Activity: Make an exact copy, from the records below, of the lines from the line containing "Task: Focus the Filter by name input field" to the line containing "Given: Tap the", both lines included, excluding pictures.

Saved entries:

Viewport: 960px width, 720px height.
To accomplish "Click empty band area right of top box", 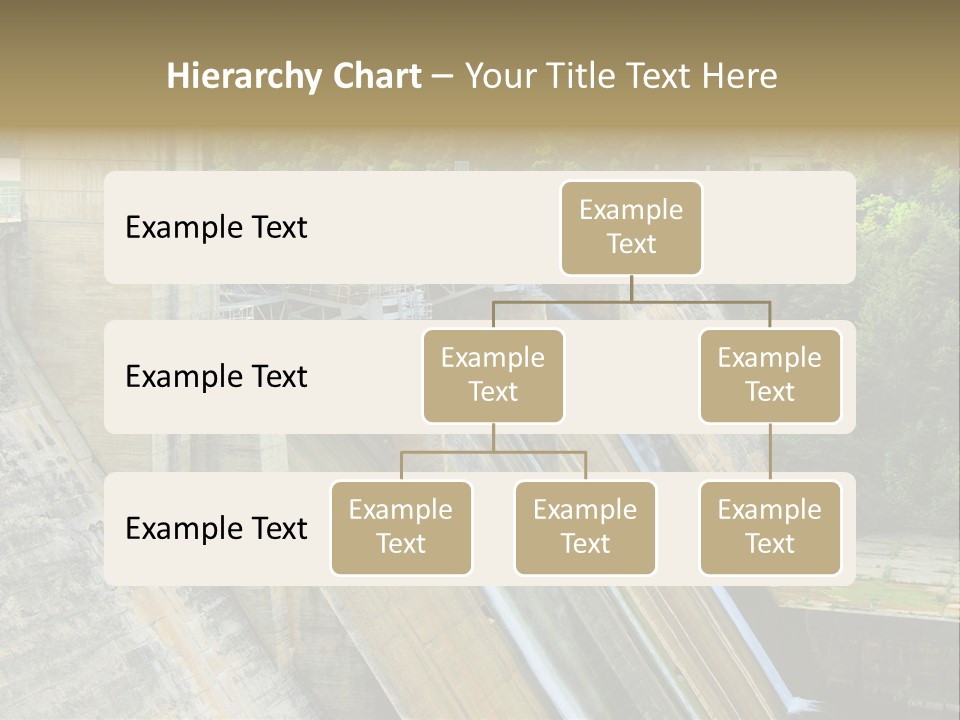I will (x=780, y=228).
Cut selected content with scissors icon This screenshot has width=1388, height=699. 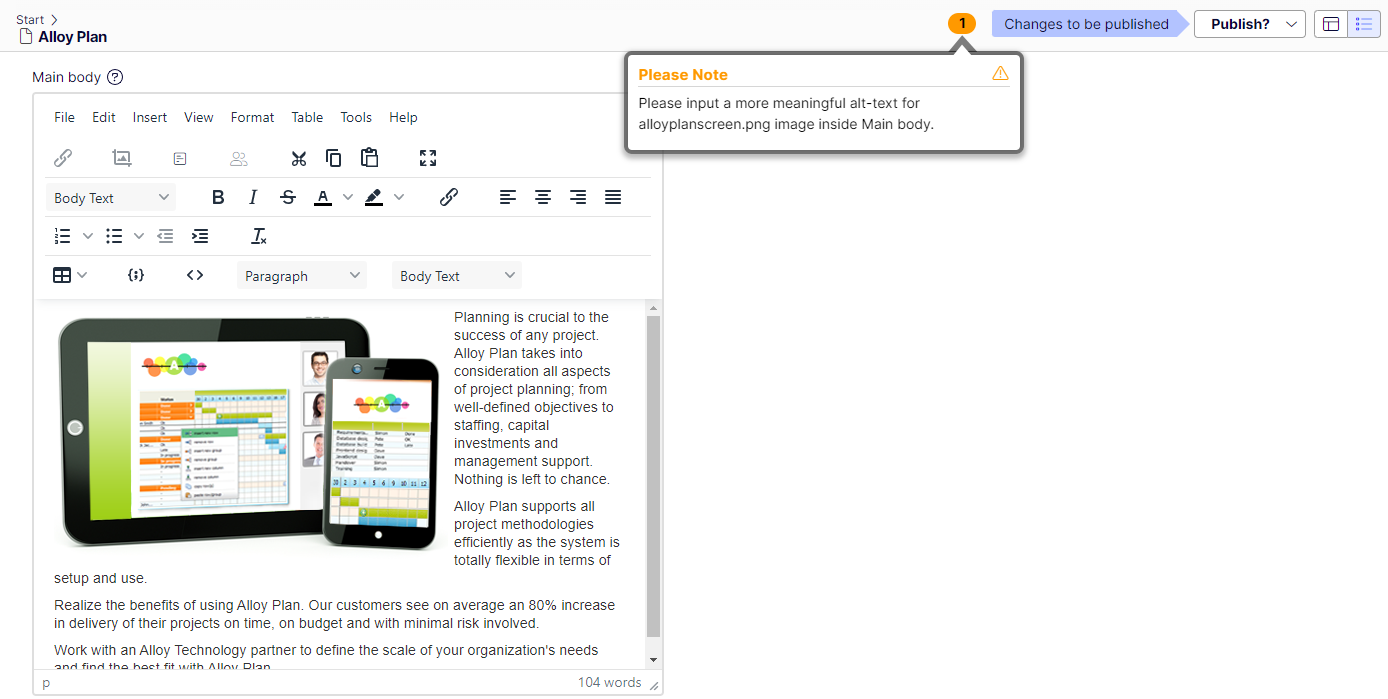tap(298, 158)
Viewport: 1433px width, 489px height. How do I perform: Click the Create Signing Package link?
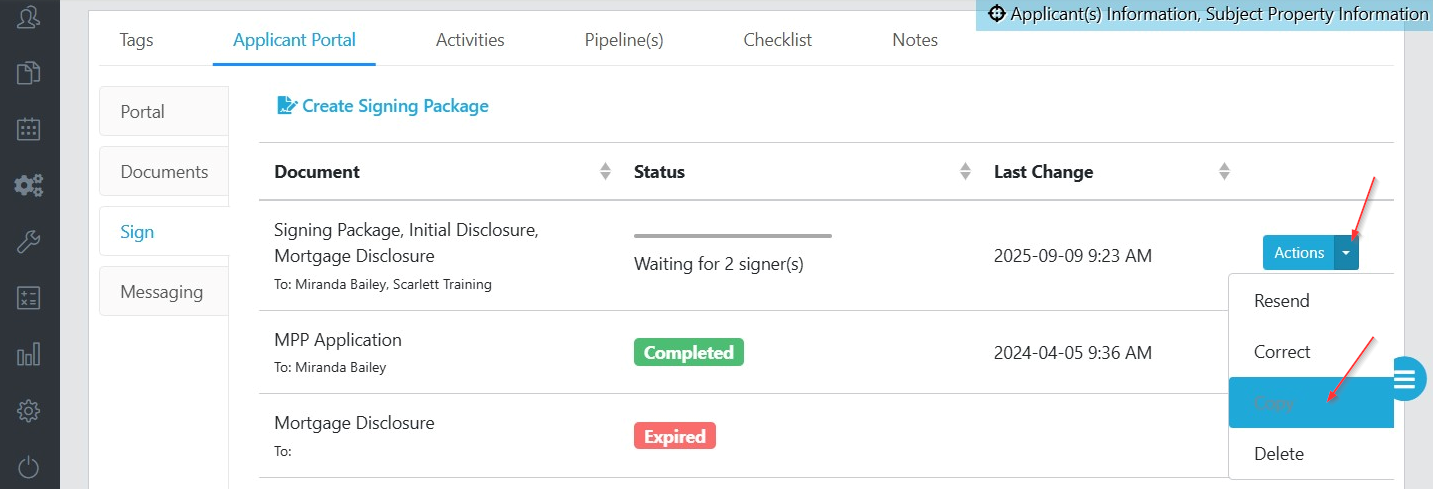383,106
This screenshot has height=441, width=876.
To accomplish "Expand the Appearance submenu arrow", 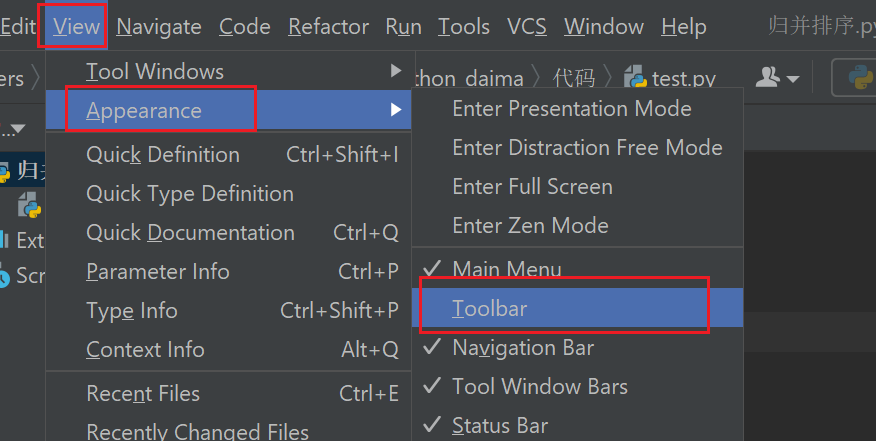I will (x=396, y=110).
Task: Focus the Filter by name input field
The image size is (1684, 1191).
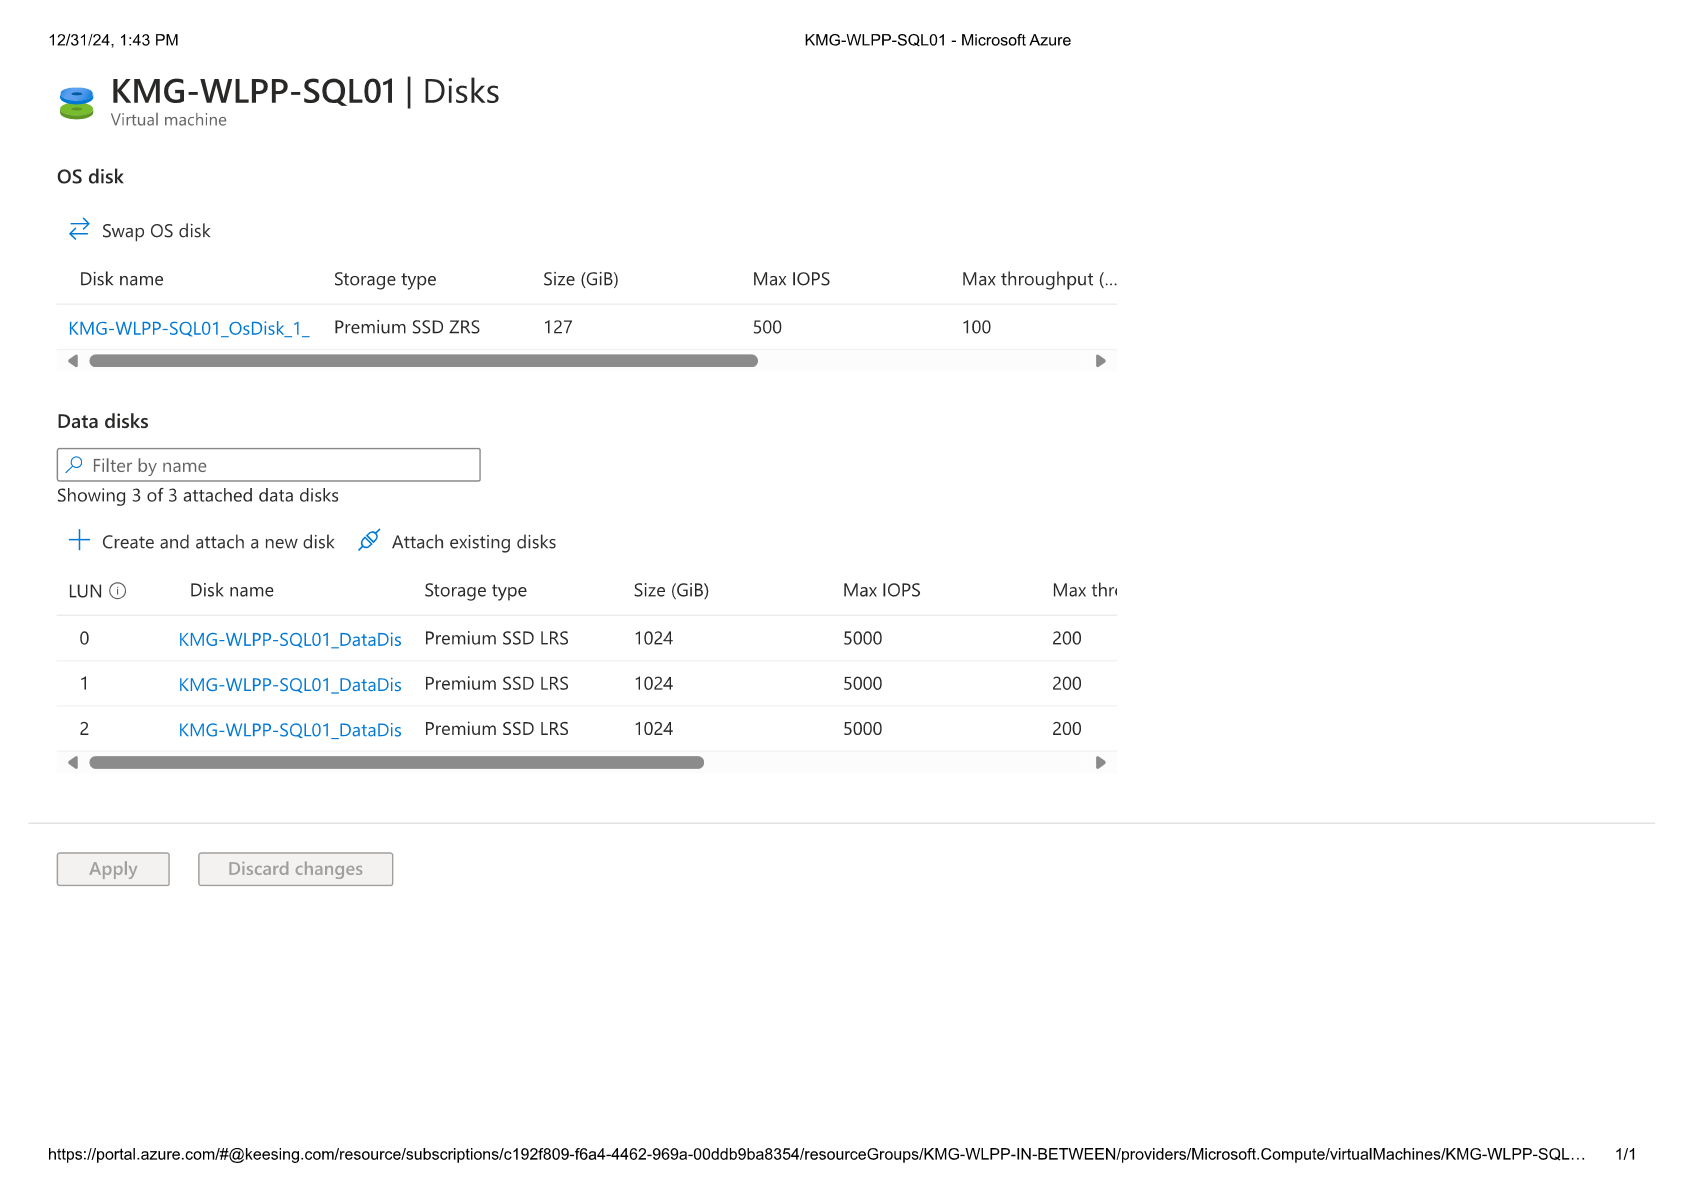Action: pyautogui.click(x=280, y=465)
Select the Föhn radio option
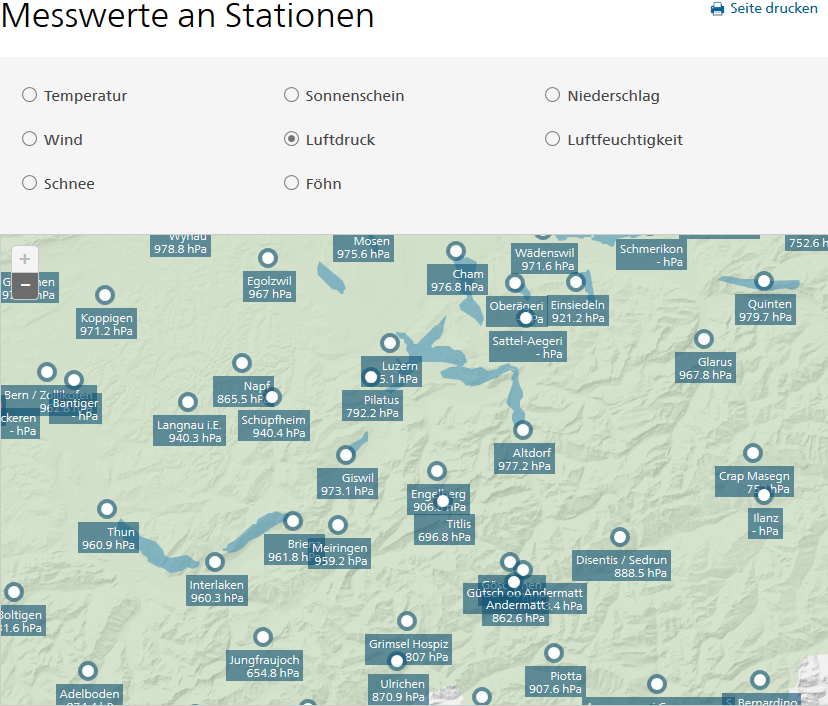Viewport: 828px width, 706px height. click(292, 183)
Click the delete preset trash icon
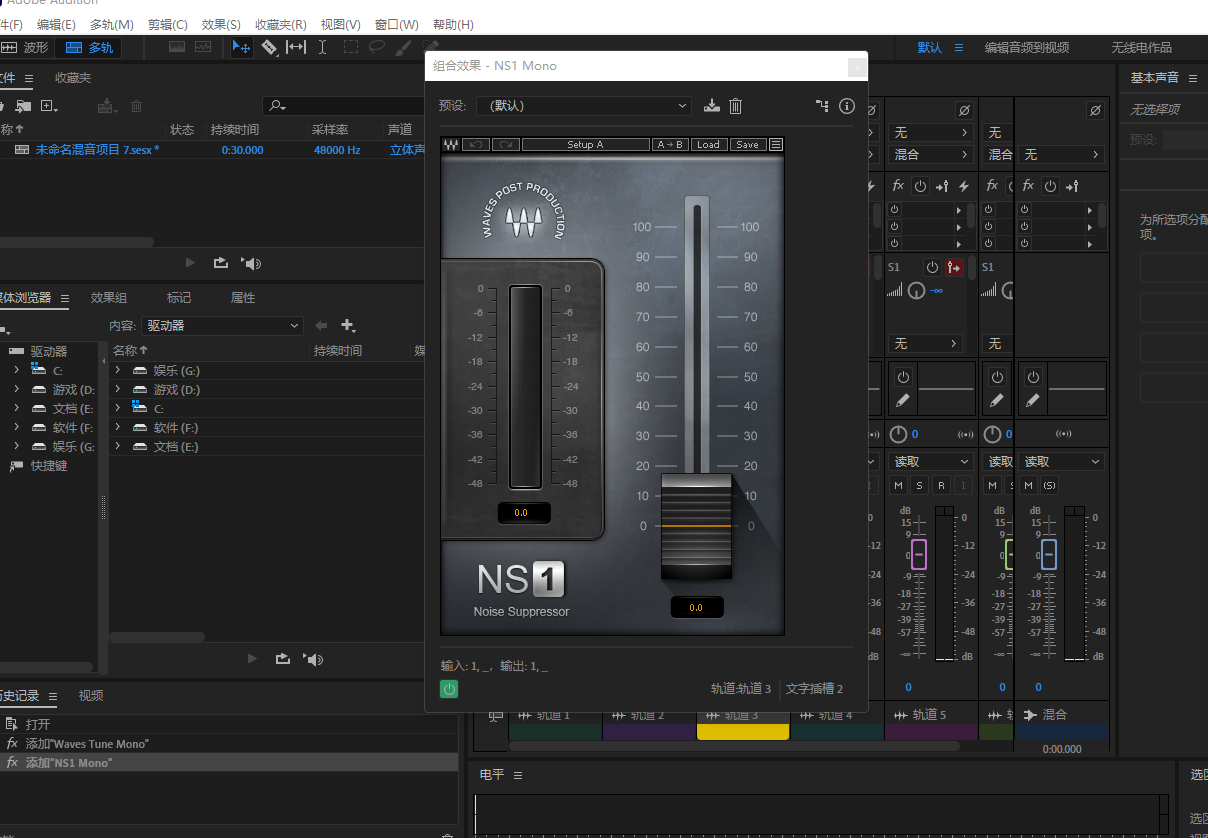Image resolution: width=1208 pixels, height=838 pixels. tap(736, 106)
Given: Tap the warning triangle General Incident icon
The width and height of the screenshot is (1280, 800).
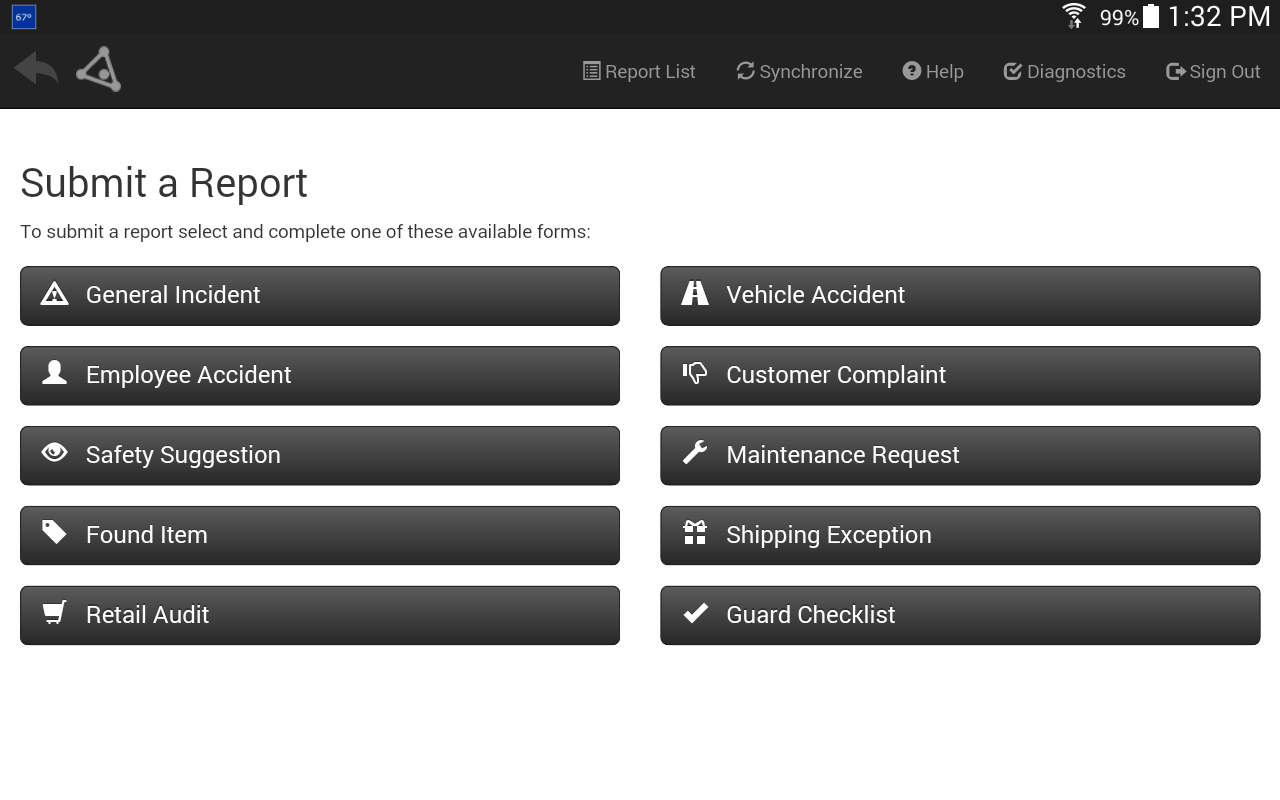Looking at the screenshot, I should (x=55, y=294).
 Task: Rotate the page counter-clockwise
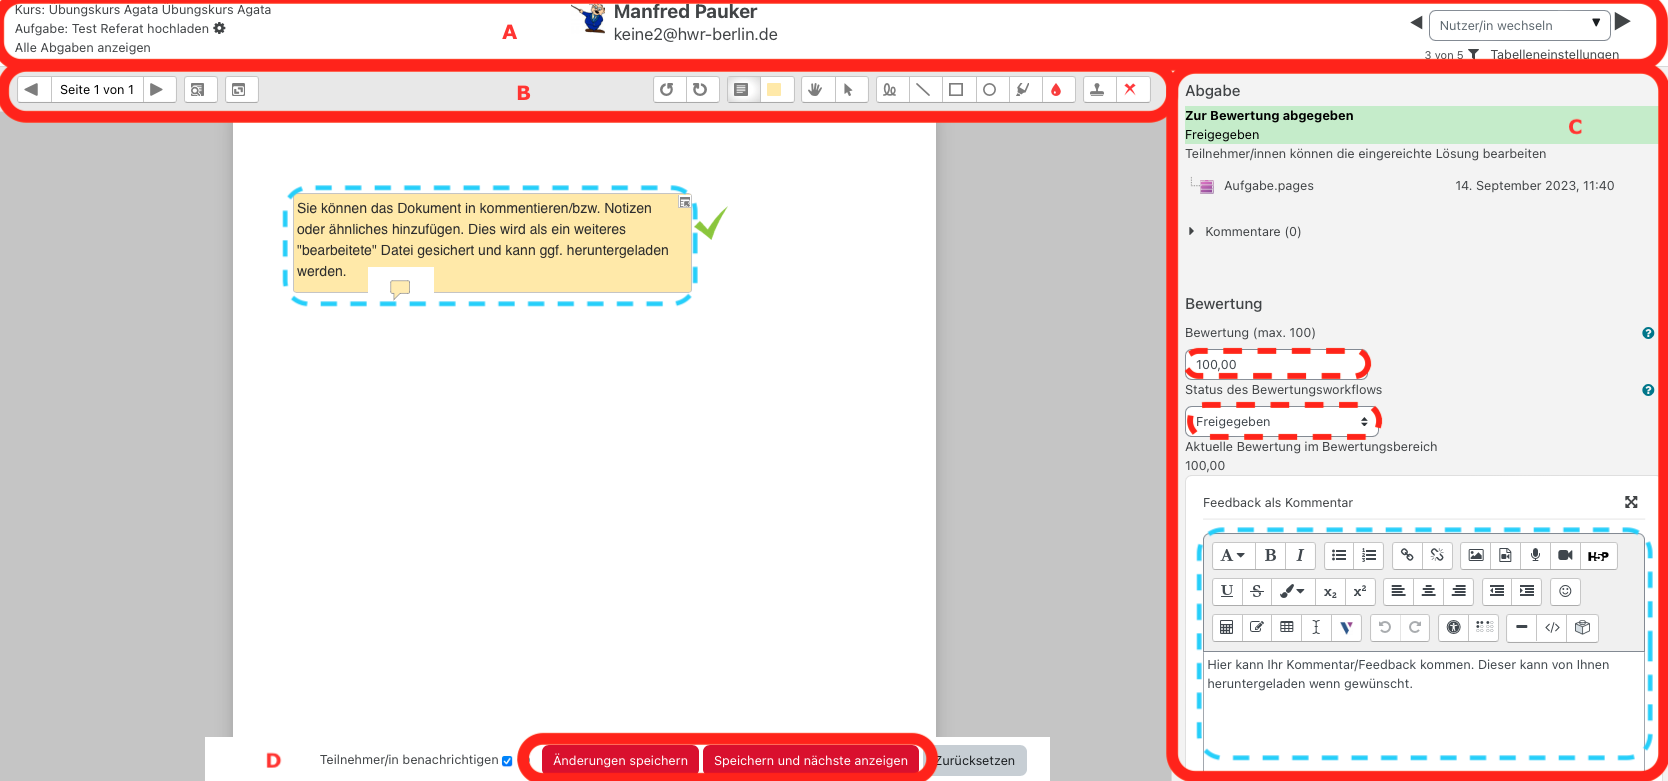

Response to the task:
Task: Focus the Filter by name input field
The image size is (1684, 1191).
Action: pyautogui.click(x=280, y=465)
Select the Föhn radio option
Viewport: 828px width, 706px height. click(292, 183)
Click the delete preset trash icon
Image resolution: width=1208 pixels, height=838 pixels. tap(736, 106)
Given: Tap the warning triangle General Incident icon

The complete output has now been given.